Still, when Jeffries and his son, Robert, bought the ailing Carmelo’s in March, the local jazz community expected they would return the Sherman Oaks club to its halcyon days as one of the Valley’s most popular jazz hangouts, an always slightly run-down room where Sarah Vaughan or Carmen McRae might drop by to sit in on a set.
In the first few weeks after the Jeffrieses took over, audiences at Carmelo’s were indeed sprinkled with the likes of Los Angeles jazz musicians Spanky Wilson, Maurice Davis and Frances Coche.
There have been changes since.
The club is now called the Flamingo Music Center. Robert Jeffries said about $750,000 has been spent remodeling. The room looks newer and more plush than it ever has and features three stuffed flamingos spotlighted behind the stage.

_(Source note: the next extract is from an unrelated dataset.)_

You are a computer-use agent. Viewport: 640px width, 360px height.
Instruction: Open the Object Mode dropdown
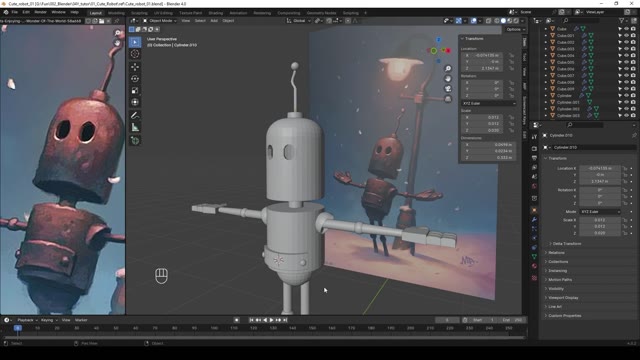click(160, 20)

There is also a difference in music. Look at the marquee on a given night and you may find anything from Turkish music to rock ‘n’ roll.
“Flamingo is a music center,” Herb Jeffries said. “We don’t want to be known as a jazz club. Sure we have jazz. But we’ve had rock bands in here; pop; Steve Allen, who does comedy, and opera on Sunday nights.
“I believe variety is what makes the big clubs go. That is the formula that we’re working on.”
That variety has irked loyal jazz fans who survive on a scant diet of two or three true jazz clubs in the Valley.
“There are fewer and fewer jazz places,” said Rheuben Allen, a fan, musician and owner the Sax Shop, a Studio City music store. It is Jeffries’ “business and he does have the right to do whatever he wants with it. It’s just that it had a good tradition as a jazz club. It seems a shame to change that.”
Carey Leverette, owner of Donte’s in North Hollywood, for 19 years perhaps the Valley’s premier jazz club, concedes that Jeffries’ switch to varied musical entertainment is a sign of the times.
“He’s not the only one. Everybody else is doing it,” Leverette said. “If it works for him, good for him. I’m sorry to see that jazz is not the premier commodity that it really is in the eyes of the public.
“When you can get a guy like Prince making $18 million a year and some of the greatest jazz players can’t even get a gig--something’s wrong there.”